#### THE TASK:
Among the entries, which lines carry the string "resolution"? Copy each of them.

#### INPUT MATERIAL:
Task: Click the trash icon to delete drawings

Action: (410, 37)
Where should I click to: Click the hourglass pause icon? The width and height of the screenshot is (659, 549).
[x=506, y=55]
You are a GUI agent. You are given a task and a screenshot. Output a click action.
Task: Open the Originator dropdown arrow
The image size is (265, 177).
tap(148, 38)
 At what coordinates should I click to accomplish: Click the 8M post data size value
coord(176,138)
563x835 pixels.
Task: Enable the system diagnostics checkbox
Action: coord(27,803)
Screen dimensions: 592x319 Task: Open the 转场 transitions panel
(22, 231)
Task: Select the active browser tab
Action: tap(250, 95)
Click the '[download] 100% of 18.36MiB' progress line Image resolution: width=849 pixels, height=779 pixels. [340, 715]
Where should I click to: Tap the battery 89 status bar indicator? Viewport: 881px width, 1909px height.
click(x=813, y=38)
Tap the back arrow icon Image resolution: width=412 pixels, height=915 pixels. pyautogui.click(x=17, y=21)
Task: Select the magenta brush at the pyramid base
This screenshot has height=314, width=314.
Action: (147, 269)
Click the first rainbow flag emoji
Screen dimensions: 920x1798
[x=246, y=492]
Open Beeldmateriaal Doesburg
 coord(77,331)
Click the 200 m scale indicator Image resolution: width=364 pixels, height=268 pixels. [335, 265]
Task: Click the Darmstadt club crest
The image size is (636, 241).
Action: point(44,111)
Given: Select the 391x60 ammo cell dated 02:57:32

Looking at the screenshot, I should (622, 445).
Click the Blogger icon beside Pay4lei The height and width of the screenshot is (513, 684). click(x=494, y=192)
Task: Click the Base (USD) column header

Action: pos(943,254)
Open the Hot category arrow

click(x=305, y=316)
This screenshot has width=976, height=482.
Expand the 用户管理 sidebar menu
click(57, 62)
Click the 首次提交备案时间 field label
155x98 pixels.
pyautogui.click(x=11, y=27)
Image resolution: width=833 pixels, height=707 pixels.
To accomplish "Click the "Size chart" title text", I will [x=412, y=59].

#### SOLUTION TO THIS EXERCISE:
Click the '[download] 100% of 18.36MiB' progress line Image resolution: width=849 pixels, height=779 pixels. [340, 715]
Tap the back arrow icon Image resolution: width=412 pixels, height=915 pixels. pyautogui.click(x=17, y=21)
Click the 200 m scale indicator Image resolution: width=364 pixels, height=268 pixels. [335, 265]
Image resolution: width=833 pixels, height=707 pixels.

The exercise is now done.